Donnerstag, 15. Dezember 2016

Jesus Christus - Gottes Antwort auf die Erbsünde

Seit November 2016 bringt die Neue Osnabrücker Zeitung im Zusammenhang mit dem Reformationsjubiläum 2017 wöchentlich einen ganzseitigen Beitrag zu kirchlichen Themen. Am 5. Dezember 2016 wurde unter der reißerischen Überschrift "Kritik an der Ajatolloh-Kirche" ein "Interview" mit Heiner Geißler abgedruckt, wo der Politiker seine Sicht auf das Reformationsjahr vortragen konnte.

Online findet man den Artikel hier: http://www.noz.de/deutschland-welt/politik/artikel/814172/geissler-kirchen-koennen-nur-gemeinsam-elend-auf-der-welt-mindern Bezeichnender Weise wurde die Überschrift der Printausgabe geändert. So heißt es im Internet "POLITIKER FORDERT ENDE DER SPALTUNG - Geißler: Kirchen können nur gemeinsam Elend auf der Welt mindern". Hätte der Politiker diesen berechtigten Gedanken aus seiner Sicht weiter entwickelt, so hätte man ihm vielleicht folgen können.

ANFORDERUNGEN:
A. Wie lässt sich der Absatz im Auszug über das Geißler-Interview, der mit „Seit November 2016“ beginnt, kürzer fassen, ohne seine wesentlichen Fakten zu verlieren?
B. Gib aus dem Auszug über das Geißler-Interview den Teil wortgetreu wieder, der mit den Worten um „Online findet man“ beginnt und mit „vielleicht folgen können.“ endet.

BEREITGESTELLTE ANGABEN:
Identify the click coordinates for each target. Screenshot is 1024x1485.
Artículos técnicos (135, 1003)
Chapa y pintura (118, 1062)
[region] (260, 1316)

RICHTIGE ANTWORTEN:
A. Seit November 2016 veröffentlicht die Neue Osnabrücker Zeitung zum Reformationsjubiläum 2017 jede Woche eine ganze Seite zu kirchlichen Themen. Am 5. Dezember 2016 erschien dort unter der Überschrift „Kritik an der Ajatolloh-Kirche“ ein Interview, in dem Heiner Geißler seine Sicht auf das Reformationsjahr darlegte.

B.
Online findet man den Artikel hier: http://www.noz.de/deutschland-welt/politik/artikel/814172/geissler-kirchen-koennen-nur-gemeinsam-elend-auf-der-welt-mindern Bezeichnender Weise wurde die Überschrift der Printausgabe geändert. So heißt es im Internet "POLITIKER FORDERT ENDE DER SPALTUNG - Geißler: Kirchen können nur gemeinsam Elend auf der Welt mindern". Hätte der Politiker diesen berechtigten Gedanken aus seiner Sicht weiter entwickelt, so hätte man ihm vielleicht folgen können.